Data excerpts:
________________

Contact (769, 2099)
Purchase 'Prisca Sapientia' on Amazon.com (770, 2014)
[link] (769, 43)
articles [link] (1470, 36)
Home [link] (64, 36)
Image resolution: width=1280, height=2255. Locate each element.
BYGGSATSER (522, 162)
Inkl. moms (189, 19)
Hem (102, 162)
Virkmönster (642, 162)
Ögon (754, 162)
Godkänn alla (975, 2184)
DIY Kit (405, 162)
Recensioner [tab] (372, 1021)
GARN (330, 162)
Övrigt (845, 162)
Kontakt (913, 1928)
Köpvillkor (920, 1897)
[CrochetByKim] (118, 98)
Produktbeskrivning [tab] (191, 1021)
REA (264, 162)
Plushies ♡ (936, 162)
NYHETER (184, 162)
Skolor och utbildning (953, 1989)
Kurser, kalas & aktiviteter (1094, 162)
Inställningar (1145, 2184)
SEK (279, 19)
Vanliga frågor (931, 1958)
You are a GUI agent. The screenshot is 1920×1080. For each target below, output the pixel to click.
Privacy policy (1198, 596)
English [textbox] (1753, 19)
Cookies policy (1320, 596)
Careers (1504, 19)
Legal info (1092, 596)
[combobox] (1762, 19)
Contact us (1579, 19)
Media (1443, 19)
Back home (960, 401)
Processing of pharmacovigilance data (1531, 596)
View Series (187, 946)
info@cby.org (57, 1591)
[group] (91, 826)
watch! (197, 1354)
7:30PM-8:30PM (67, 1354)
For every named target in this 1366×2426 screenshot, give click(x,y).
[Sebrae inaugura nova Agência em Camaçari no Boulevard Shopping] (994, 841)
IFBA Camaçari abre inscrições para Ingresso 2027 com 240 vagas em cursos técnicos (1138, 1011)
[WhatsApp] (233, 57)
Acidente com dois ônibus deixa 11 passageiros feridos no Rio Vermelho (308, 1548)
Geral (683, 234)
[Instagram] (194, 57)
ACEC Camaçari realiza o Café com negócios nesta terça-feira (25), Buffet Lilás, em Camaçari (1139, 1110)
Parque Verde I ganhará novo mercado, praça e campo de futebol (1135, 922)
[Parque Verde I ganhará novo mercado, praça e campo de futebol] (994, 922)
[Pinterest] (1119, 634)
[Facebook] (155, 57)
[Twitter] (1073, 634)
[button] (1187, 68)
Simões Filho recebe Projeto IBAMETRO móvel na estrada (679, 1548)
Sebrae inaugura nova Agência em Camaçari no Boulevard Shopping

________________

● EXERCISE:
The answer must consist of every line above that contains the word "Camaçari".

● EXERCISE ANSWER:
[Sebrae inaugura nova Agência em Camaçari no Boulevard Shopping] (994, 841)
IFBA Camaçari abre inscrições para Ingresso 2027 com 240 vagas em cursos técnicos (1138, 1011)
ACEC Camaçari realiza o Café com negócios nesta terça-feira (25), Buffet Lilás, em Camaçari (1139, 1110)
Sebrae inaugura nova Agência em Camaçari no Boulevard Shopping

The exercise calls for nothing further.